W perspektywie kolejnych okresów szansy na rozwój sprzedaży zarząd upatruje w rosnących segmentach rynku oponiarskiego. – W 2018 roku w Europie popyt na opony do aut osobowych utrzymał się na poziomie zbliżonym do roku ubiegłego. Bardzo dynamicznie rosną zaś niektóre z jego segmentów, jak np. popyt na opony całoroczne czy też opony o wyższych średnicach – zwraca uwagę szef firmy.
Równocześnie spółka wiąże duże nadzieje z rosnącym rynkiem opon do samochodów ciężarowych. – W segmencie opon do samochodów ciężarowych i autobusów obserwowaliśmy solidny wzrost potencjału, zarówno w Polsce, jak i w Europie, który spowodowany był dobrą koniunkturą i ciągle rosnącym popytem na usługi transportowe – dodaje Szafran.
W 2018 r. wydatki inwestycyjne Dębicy wyniosły 80,5 mln zł. Przeznaczono je głównie na modernizację procesu produkcji. – Dzięki realizowanym inwestycjom zwiększamy także nasze zdolności do produkcji równie dochodowych opon o coraz większych średnicach osadzenia, nie zapominając jednak o innych rozmiarach, na które nadal jest bardzo duży popyt na rynku samochodów osobowych. W 2018 r. zwiększyliśmy także produkcję opon trafiających na pierwsze wyposażenie nowych samochodów wiodących koncernów motoryzacyjnych – wyjaśnia prezes.

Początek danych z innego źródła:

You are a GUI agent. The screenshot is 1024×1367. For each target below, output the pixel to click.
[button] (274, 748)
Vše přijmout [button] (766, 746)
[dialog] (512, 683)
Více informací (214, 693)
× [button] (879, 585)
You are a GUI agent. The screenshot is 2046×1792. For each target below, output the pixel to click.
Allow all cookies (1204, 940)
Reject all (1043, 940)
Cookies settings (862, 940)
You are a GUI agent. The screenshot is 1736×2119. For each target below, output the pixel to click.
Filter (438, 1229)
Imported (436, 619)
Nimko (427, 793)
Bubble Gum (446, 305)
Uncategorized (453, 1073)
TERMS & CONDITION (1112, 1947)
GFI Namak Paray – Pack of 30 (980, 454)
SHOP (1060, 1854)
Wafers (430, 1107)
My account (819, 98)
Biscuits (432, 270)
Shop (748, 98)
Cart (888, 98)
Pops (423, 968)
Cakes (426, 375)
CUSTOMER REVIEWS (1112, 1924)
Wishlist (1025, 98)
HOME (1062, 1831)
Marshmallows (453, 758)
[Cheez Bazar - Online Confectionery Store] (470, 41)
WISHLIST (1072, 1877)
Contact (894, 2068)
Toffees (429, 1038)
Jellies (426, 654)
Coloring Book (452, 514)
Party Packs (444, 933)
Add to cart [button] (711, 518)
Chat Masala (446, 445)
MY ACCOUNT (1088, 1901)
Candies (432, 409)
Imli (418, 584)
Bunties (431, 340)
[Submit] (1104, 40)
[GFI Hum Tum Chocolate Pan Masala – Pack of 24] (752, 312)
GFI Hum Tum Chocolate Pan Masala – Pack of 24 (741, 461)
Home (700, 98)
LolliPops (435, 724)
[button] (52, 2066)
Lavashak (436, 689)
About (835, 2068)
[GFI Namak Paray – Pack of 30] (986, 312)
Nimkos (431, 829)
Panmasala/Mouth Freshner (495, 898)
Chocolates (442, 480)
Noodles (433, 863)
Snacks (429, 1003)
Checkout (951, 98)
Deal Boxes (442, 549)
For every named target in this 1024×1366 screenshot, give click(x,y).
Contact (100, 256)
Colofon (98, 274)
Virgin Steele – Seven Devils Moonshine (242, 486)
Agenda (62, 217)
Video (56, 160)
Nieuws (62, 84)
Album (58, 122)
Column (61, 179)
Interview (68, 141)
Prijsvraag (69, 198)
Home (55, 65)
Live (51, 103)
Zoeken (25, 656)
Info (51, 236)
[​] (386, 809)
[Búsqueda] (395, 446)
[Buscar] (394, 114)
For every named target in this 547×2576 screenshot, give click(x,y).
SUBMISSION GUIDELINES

Oponiarska spółka w 2018 r. wypracowała 89,7 mln zł zysku netto, o 25 proc. mniej niż rok wcześniej. Zysk operacyjny obniżył się o prawie 19 proc. osiągając poziom 99,6 mln zł. Przychody ze sprzedaży wyniosły 1,93 mld zł i były nieznacznie niższe niż przed rokiem. Spółka łącznie sprzedała prawie 16,4 mln sztuk opon, co oznacza wzrost o 4,2 proc. względem 2017 r.